Fight against impunity continues in the Gambia
The Never Again Network (NAN) in The Gambia continues to reach out to Gambians as it pushes its fight to stop a repeat of impunity and human rights abuses in the country, recently engaging the Civic Club at Gambia College as part of the NAN’s ongoing Right to Know Campaign, which was launched in 2022.
The idea and practice of Never Again as a nationwide campaign evolved from the Truth, Reconciliation and Reparations Commission (TRRC) Secretariat to get Gambians to fight against a repetition of the impunity and human rights abuses that occurred in the country under the regime of President Yahya Jammeh.
NAN National Outreach Coordinator Bubacarr Sambou spoke of the importance of putting things right in the post-TRRC transitional justice process after Jammeh was voted out of power in 2017.
NAN coordination team member Felix Sambou told the students that the Never Again campaign was to help guard against the “common tendency to get corrupt and irresponsible when they hold public office responsibilities”.
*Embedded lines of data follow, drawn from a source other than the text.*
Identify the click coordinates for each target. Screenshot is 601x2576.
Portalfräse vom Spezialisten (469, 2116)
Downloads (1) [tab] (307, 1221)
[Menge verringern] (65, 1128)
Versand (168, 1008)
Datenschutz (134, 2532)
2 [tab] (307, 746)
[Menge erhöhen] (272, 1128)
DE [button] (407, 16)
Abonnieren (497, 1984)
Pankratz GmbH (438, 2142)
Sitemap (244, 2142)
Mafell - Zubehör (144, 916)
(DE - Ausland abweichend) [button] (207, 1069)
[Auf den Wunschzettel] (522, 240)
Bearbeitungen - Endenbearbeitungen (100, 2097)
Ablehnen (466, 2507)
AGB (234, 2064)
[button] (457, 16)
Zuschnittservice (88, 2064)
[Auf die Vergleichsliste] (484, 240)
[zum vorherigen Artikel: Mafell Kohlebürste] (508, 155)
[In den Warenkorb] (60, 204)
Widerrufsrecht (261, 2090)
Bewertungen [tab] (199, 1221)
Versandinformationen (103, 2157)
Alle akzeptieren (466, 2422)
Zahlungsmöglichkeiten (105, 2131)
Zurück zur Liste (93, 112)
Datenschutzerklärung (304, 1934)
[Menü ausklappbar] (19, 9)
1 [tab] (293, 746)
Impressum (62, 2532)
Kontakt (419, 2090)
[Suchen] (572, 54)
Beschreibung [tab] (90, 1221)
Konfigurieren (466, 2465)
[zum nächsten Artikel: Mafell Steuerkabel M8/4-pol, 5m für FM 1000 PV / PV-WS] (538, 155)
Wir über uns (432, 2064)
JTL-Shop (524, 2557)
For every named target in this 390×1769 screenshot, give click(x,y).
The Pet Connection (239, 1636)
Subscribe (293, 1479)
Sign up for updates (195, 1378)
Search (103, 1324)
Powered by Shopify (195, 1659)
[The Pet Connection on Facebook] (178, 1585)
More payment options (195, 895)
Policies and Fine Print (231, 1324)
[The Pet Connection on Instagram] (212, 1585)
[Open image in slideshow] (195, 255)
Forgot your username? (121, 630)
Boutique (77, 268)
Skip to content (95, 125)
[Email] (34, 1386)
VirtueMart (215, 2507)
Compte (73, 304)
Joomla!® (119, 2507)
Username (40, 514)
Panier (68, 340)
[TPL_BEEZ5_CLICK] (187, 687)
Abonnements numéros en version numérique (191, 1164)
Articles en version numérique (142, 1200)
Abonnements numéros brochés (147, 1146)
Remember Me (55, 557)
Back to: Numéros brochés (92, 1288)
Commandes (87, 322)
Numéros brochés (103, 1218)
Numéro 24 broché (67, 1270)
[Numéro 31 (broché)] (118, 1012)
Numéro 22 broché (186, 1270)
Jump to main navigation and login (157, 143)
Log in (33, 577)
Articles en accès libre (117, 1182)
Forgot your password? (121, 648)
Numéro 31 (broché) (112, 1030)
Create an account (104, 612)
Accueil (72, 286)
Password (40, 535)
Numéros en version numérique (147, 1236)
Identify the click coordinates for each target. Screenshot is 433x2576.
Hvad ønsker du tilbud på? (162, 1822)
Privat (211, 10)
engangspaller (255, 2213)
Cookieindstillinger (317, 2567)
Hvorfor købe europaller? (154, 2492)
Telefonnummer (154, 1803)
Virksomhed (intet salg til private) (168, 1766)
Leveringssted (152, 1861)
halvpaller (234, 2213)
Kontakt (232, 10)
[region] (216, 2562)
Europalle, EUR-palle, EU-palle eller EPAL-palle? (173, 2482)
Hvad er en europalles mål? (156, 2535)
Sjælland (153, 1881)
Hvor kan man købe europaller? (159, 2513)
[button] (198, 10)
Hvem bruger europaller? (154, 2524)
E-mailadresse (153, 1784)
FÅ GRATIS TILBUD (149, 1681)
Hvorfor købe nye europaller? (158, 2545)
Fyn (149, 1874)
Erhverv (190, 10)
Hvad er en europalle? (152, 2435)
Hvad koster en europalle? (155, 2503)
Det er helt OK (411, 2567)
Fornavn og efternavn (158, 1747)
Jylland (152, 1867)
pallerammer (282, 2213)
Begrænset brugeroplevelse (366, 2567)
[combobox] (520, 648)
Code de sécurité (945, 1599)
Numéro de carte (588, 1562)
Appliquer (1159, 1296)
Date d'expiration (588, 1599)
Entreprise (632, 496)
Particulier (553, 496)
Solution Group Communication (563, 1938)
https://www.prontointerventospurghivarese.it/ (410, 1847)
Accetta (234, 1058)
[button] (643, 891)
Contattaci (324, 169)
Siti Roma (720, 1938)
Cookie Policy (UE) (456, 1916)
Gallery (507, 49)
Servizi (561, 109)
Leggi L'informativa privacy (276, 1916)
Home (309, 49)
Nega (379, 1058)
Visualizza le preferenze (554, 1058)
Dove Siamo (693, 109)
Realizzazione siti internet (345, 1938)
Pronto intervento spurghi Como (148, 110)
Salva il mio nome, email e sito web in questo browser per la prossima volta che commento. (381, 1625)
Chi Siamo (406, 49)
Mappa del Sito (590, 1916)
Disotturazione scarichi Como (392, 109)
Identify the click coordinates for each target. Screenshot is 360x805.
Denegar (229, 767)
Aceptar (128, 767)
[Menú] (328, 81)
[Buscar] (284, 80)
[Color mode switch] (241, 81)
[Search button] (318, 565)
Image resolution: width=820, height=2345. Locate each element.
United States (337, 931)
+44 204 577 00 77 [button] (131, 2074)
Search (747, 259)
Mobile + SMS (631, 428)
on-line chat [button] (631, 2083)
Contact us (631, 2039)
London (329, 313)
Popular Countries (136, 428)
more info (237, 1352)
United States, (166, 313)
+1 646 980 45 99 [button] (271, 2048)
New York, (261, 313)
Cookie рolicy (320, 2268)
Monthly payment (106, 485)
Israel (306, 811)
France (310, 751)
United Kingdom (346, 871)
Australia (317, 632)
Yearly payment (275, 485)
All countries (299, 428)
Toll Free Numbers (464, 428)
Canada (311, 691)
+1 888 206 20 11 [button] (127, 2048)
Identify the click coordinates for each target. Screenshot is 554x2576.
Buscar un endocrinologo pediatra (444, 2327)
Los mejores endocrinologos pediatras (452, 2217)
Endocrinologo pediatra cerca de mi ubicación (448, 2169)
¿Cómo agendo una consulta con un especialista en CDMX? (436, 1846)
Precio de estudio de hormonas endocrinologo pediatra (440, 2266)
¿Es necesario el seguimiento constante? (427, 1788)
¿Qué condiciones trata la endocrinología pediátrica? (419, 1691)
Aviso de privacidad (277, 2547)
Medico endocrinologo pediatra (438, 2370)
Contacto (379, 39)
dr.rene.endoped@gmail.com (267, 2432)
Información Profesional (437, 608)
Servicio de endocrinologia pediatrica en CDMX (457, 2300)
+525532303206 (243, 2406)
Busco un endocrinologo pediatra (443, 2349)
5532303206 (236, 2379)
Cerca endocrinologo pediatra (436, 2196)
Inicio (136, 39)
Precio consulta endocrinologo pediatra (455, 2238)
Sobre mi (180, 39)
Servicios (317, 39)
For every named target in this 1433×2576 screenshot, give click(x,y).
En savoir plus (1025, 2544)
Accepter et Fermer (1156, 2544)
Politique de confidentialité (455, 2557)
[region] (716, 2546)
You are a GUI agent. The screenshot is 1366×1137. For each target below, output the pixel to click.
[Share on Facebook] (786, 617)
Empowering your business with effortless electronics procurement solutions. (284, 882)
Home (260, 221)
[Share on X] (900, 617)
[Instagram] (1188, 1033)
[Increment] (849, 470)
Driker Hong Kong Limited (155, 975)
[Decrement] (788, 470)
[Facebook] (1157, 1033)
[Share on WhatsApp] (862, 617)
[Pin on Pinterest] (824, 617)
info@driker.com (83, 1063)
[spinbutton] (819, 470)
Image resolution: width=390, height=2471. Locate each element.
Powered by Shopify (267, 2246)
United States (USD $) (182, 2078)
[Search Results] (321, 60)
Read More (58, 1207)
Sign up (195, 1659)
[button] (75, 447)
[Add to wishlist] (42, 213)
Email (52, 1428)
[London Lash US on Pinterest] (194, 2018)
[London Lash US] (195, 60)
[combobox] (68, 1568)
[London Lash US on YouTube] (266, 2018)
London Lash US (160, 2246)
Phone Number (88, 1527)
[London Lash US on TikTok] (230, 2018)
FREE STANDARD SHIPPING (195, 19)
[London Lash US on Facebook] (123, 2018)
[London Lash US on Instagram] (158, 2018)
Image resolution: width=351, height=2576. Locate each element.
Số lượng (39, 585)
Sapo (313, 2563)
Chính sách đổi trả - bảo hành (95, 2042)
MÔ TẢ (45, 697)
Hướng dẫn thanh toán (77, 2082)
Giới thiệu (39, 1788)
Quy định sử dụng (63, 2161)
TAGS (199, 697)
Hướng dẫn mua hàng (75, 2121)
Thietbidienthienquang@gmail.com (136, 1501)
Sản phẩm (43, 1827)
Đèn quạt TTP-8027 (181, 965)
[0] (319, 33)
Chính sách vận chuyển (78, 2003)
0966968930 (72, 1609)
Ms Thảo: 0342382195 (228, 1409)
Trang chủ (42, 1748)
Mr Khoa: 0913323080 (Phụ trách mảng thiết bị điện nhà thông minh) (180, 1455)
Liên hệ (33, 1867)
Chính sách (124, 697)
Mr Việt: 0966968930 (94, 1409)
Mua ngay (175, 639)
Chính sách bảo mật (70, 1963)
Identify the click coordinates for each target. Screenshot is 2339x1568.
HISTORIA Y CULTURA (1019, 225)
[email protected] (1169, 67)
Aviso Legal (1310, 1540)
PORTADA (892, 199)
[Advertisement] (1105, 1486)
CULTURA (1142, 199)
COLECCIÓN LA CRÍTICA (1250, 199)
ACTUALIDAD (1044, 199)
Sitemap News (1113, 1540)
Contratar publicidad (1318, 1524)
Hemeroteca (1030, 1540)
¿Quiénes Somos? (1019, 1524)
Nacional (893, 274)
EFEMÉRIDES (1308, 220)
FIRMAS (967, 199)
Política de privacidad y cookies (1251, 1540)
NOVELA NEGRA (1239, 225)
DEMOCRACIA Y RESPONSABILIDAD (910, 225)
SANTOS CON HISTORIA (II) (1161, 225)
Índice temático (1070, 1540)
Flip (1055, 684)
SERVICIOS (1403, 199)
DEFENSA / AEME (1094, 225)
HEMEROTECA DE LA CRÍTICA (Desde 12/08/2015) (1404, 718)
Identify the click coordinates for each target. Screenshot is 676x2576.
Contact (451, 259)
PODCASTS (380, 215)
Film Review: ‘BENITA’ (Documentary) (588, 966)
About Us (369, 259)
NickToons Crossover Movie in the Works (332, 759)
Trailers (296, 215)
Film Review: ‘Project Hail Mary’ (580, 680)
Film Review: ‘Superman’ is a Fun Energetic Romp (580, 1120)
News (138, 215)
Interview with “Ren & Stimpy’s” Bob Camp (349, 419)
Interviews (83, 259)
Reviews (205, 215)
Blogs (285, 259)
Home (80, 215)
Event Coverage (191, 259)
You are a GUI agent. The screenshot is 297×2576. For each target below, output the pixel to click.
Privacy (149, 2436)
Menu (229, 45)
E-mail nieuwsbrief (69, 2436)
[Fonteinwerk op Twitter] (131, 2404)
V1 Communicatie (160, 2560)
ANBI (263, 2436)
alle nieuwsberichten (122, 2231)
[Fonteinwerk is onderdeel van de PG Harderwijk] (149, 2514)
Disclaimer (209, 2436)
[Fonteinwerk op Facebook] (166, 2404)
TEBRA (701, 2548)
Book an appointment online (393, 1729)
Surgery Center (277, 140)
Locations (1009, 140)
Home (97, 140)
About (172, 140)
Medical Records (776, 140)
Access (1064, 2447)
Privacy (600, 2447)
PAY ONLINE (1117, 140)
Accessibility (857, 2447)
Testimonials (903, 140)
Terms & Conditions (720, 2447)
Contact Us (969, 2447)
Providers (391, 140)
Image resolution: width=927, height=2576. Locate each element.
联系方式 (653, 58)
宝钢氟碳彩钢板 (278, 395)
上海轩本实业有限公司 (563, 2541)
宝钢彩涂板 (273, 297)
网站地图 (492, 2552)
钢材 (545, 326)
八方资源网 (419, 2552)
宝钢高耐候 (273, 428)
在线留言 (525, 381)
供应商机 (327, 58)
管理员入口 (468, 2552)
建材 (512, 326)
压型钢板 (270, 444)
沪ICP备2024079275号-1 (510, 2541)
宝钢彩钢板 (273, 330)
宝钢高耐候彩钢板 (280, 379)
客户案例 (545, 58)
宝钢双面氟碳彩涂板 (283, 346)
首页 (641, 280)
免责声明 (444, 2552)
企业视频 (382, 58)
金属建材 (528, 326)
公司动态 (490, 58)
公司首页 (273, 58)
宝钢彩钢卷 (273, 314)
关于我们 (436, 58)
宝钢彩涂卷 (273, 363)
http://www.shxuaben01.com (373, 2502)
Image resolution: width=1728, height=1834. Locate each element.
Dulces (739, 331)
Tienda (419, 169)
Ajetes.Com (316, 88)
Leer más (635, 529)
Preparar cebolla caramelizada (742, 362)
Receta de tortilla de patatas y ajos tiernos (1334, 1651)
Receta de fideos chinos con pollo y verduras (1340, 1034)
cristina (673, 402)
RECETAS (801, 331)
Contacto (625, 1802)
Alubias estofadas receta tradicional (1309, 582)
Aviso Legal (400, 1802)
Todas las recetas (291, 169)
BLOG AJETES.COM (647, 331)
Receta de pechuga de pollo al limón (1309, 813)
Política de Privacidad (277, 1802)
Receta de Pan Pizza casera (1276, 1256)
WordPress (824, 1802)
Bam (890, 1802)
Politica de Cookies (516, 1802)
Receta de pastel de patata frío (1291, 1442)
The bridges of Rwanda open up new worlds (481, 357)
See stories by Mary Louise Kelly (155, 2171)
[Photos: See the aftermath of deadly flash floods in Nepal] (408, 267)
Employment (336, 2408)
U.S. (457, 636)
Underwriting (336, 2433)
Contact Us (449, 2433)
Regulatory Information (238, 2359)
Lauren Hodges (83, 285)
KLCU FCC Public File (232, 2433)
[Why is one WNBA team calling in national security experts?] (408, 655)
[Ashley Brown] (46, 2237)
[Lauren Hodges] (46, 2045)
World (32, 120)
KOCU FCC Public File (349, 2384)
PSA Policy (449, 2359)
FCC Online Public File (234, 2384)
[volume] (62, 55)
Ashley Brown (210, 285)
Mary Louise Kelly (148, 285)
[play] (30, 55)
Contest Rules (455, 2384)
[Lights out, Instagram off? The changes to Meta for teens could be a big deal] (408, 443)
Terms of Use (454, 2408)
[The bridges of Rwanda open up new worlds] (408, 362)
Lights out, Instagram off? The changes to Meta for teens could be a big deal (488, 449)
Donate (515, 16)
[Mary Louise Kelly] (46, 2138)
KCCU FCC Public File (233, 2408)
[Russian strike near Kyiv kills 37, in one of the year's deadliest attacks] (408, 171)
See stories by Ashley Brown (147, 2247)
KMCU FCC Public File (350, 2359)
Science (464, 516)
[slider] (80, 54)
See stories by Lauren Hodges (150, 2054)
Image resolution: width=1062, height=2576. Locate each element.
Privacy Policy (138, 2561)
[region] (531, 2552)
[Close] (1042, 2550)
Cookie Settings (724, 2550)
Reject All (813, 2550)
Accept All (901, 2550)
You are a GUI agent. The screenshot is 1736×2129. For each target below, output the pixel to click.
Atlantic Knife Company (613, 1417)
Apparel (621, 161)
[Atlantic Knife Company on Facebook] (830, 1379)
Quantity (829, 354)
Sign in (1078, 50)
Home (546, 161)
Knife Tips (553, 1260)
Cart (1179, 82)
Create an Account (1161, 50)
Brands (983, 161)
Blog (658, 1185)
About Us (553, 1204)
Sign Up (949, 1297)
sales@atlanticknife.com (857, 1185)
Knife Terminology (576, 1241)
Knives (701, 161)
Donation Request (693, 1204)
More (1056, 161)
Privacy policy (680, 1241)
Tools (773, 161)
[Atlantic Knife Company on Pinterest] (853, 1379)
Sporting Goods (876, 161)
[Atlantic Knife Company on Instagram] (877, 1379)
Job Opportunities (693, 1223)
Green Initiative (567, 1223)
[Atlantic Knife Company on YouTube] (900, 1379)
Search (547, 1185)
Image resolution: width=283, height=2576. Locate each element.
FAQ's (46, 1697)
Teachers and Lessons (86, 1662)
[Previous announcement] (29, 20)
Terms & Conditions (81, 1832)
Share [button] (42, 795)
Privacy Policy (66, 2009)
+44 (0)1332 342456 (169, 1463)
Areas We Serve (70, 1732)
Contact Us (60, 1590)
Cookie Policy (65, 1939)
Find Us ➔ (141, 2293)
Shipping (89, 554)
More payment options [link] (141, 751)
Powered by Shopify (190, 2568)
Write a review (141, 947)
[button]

He said that while it was good that the Gambian government had introduced civic education in the school curriculum, it did not adequately train teachers in preparation for teaching the subject.
Speaking on what he called the “three levels of civic education” (individual, national, and global), NAN National Coordinator Dr Baba Galleh Jallow said the primary goal of civic education was to help” create a good human being who was also a responsible citizen”.He said children should be taught civic education in schools so that they “know their country’s Constitution, their rights and responsibilities, and grow up to be informed citizens who can hold their leaders accountable”.
Jallow said a well-established and functional Institute for Gambian Studies should be given the “responsibility to raise the civic awareness of all Gambians on an ongoing basis”.
Responding to a question on why the rule of law was set aside in favour of “the rule of man” during the Jammeh regime, Jallow told the students that it came down to two main factors.
One was that The Gambia had an “irresponsible leadership that had no respect for the rule of law and did what it wanted because it knew (or thought) it could get away with it”.
The second was that the majority of Gambians were not “politically informed and empowered enough to hold their leaders accountable”.
On the issue of why people get corrupt once they are in public office, Jallow contended: “Power does not corrupt; it merely uncovers the type of person an individual really is.
“Genuinely good and honest people will not suddenly turn bad and corrupt on account of ascending to public office.
“In effect, public office merely gives inherently corrupt individuals the opportunity to show their true colours,” he added
Since its launch, the Network has engaged several schools and one local community in conversation over why citizens, especially young Gambians, should say Never Again to “dictatorship, political impunity, and rampant human rights violations of the sort that happened here under the ousted Jammeh regime”.